It's okay to try this at home...

[caption id="attachment_1070" align="alignright" width="143" caption="Not so "by the book" by today's standards"][/caption]

Rebecca Berg, who on Monday starts teaching Reading as a Writer: The Lush Novel (featuring William Styron's Sophie's Choice) is very gracious when you bug her on a weekend. I e-mailed her yesterday to ask, Why Styron, why now? Today she sent me this note:

Our emphasis as fiction writers is so often on creating an effect of "immediacy." It's gotten to the point that we almost think of narrative distance as a mistake.  Sometimes I think we see the classic "talky" novelists as imperfect pioneers of a technology that has evolved since their time--as in: now we know better. Or maybe we tell ourselves: "Well, Styron was a great writer, but don't try this at home." Or maybe we think: "We're in the age of Twitter--complexity not allowed." Disempowering stuff.  So my "Lush Novel" fascination is a little bit in the spirit of defiance: Remember, lots of people love to read those fat novels.
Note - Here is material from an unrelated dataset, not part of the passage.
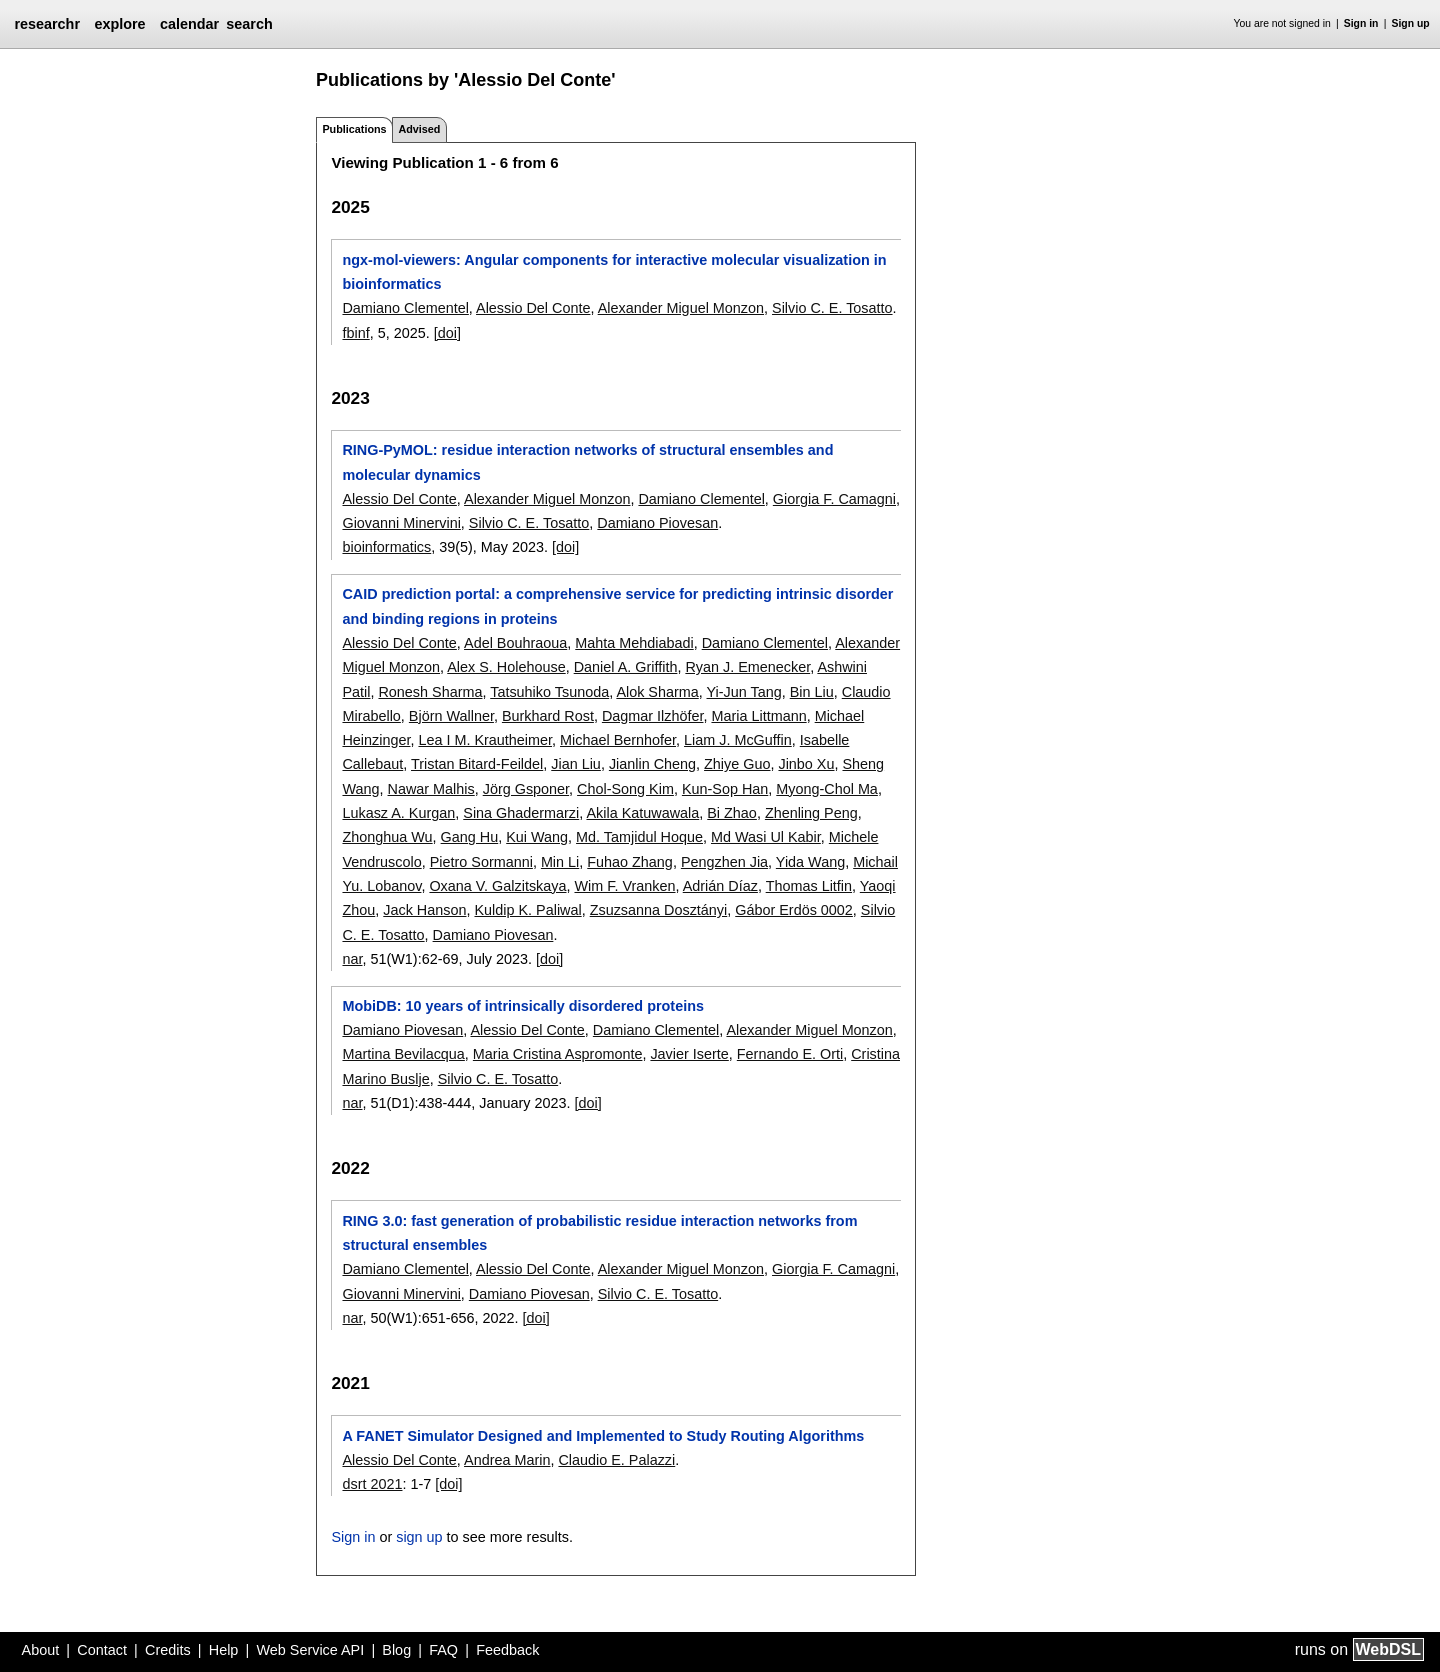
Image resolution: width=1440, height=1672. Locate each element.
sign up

And here's the thing about Sophie's Choice: it manages to speak about the unspeakable, the Holocaust. It breaks another rule, too: a lot of that unspeakable history is outside the author's direct personal experience. The novel claims the right to do that. To exercise the imagination in that way. And one reason I think Styron brings this off is the various distancing techniques he uses. You don't see much of the sun by looking at it directly.
Now you see why it's always good to ask Rebecca questions. I welcome her perspective--I fall to my knees to hug it, in fact--as someone who's genetically incapable of writing a story under 7,500 words. Nobody wants a stinking 10,000-word story! (If you doubt this, I have links.) Today's mandate to "say it all quickly" (to mollify or at least coexist with the Twitterati, the short attention spans, the hostilely bored, the polyconnected with multiple outlets and earbuds,  etc.) makes me chafe a bit. At my most petulant, I'm reminded of those old schoolteacher sayings meant to combat peer pressure: "If everyone else jumped off a cliff, would you, too?" Only now, the cliff is the 140-character Tweet. And people are jumping into it, not off of it. But still. Some of us are just long-winded, right? And maybe we even wish we lived in a world where 140-character Tweets could share the bus with 150-character Tweets.  (The poor things, brutally truncated before sense even has a fighting chance to materialize.)
 
So I vote we join Rebecca's spirit of defiance! Write long-winded stories, complicate all the complications, write compound-complex sentences! Take on a taboo or seven, while you're at it. (But, just a quick note from the Lighthouse Department of Disclaimers:  We don't recommend looking directly at the sun.)